Aim of the task:
Swap every "computer-use agent" in the rows below for "screen navigation assistant", keeping the rest of each row unchanged.

Stored data

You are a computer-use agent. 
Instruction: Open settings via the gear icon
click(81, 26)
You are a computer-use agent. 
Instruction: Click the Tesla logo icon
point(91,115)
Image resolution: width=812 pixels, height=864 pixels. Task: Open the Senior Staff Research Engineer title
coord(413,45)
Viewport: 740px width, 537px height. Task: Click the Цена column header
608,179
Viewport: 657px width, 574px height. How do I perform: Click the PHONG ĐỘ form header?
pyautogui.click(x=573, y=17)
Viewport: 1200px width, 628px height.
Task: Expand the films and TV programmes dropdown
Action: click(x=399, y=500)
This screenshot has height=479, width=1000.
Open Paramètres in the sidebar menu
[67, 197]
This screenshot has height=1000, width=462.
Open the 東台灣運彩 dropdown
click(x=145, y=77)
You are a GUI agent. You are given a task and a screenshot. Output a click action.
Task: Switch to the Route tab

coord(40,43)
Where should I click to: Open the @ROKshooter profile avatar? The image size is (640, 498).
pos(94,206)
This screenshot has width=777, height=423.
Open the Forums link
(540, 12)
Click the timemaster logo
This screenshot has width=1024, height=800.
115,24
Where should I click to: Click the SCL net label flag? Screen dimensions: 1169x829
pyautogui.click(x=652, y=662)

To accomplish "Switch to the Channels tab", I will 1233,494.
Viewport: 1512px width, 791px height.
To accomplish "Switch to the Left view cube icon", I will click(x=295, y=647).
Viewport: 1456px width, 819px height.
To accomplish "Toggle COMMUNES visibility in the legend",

Exercise output:
You are a screen navigation assistant. 
Instruction: Open settings via the gear icon
click(81, 26)
You are a screen navigation assistant. 
Instruction: Click the Tesla logo icon
point(91,115)
Image resolution: width=812 pixels, height=864 pixels. Task: Open the Senior Staff Research Engineer title
coord(413,45)
Viewport: 740px width, 537px height. Task: Click the Цена column header
608,179
Viewport: 657px width, 574px height. How do I perform: Click the PHONG ĐỘ form header?
pyautogui.click(x=573, y=17)
Viewport: 1200px width, 628px height.
Task: Expand the films and TV programmes dropdown
Action: click(x=399, y=500)
This screenshot has height=479, width=1000.
Open Paramètres in the sidebar menu
[67, 197]
This screenshot has height=1000, width=462.
Open the 東台灣運彩 dropdown
click(x=145, y=77)
You are a GUI agent. You are given a task and a screenshot. Output a click action.
Task: Switch to the Route tab

coord(40,43)
Where should I click to: Open the @ROKshooter profile avatar? The image size is (640, 498).
pos(94,206)
This screenshot has width=777, height=423.
Open the Forums link
(540, 12)
Click the timemaster logo
This screenshot has width=1024, height=800.
115,24
Where should I click to: Click the SCL net label flag? Screen dimensions: 1169x829
pyautogui.click(x=652, y=662)

To accomplish "Switch to the Channels tab", I will 1233,494.
Viewport: 1512px width, 791px height.
To accomplish "Switch to the Left view cube icon", I will click(x=295, y=647).
Viewport: 1456px width, 819px height.
To accomplish "Toggle COMMUNES visibility in the legend",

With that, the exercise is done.